- **AVAILABLE DATA**:
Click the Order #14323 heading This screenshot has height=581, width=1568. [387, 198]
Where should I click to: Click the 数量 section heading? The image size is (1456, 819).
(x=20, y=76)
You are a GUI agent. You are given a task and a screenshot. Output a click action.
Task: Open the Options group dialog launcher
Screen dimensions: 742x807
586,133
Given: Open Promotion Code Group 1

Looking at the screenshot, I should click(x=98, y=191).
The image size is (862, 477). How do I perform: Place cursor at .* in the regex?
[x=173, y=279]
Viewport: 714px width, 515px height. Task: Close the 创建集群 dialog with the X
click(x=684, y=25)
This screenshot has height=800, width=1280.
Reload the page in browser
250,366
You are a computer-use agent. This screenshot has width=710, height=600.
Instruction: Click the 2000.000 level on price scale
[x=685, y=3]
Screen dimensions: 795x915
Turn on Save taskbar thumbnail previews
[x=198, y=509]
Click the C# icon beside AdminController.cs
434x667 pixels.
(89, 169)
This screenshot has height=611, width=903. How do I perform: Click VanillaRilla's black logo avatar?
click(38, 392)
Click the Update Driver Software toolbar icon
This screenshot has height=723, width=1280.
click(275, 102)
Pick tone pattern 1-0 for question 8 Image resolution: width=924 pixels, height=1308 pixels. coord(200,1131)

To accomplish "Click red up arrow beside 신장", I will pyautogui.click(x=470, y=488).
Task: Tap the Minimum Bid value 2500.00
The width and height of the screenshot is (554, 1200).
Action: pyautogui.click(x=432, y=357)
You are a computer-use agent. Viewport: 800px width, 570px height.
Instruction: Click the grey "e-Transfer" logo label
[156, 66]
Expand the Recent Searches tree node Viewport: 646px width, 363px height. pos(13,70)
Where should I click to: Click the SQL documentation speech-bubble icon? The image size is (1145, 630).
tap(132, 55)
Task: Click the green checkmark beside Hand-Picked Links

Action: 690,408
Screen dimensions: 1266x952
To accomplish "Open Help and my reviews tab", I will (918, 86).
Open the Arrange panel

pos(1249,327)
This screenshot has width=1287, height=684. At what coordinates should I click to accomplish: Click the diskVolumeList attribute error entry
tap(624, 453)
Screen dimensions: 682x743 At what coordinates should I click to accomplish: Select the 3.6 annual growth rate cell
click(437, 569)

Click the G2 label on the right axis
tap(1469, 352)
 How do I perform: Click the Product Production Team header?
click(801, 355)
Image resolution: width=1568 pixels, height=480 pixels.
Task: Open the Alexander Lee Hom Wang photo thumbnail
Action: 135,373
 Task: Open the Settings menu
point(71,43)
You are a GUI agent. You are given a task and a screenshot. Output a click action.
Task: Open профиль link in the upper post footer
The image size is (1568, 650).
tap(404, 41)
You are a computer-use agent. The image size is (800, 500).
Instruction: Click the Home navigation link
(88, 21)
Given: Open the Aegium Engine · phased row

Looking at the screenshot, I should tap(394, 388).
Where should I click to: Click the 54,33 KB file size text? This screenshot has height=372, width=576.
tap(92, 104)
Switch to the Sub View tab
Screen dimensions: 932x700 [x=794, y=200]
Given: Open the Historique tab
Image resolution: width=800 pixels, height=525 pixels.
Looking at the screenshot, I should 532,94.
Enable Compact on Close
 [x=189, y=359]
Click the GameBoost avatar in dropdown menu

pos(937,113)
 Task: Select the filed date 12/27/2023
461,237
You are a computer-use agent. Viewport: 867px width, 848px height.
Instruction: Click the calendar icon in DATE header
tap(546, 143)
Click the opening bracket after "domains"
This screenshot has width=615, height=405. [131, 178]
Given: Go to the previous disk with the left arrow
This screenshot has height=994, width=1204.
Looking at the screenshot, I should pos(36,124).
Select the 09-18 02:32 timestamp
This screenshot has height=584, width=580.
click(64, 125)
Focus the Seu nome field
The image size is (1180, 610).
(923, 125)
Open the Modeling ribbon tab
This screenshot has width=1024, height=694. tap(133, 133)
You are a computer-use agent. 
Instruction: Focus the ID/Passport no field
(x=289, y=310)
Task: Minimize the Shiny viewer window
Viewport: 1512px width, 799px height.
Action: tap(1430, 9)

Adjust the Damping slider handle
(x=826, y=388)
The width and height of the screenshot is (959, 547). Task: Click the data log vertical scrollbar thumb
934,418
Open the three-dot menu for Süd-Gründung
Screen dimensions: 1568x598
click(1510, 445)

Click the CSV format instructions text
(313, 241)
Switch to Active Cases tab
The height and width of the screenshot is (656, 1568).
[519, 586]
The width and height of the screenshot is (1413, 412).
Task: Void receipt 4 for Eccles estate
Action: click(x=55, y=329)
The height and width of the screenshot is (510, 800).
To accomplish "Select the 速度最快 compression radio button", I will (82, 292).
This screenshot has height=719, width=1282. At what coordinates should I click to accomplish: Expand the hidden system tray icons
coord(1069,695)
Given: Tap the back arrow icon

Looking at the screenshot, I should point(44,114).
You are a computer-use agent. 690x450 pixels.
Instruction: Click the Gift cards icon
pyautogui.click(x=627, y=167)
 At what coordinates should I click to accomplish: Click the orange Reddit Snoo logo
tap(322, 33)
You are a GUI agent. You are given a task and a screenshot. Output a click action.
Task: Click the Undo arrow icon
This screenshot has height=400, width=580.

- **TASK TO CARRY OUT**:
Please return all lines in the material above that include the word "will".

- **YOUR RESPONSE**:
To accomplish "Click red up arrow beside 신장", I will pyautogui.click(x=470, y=488).
To accomplish "Open Help and my reviews tab", I will (918, 86).
To accomplish "Select the 速度最快 compression radio button", I will (82, 292).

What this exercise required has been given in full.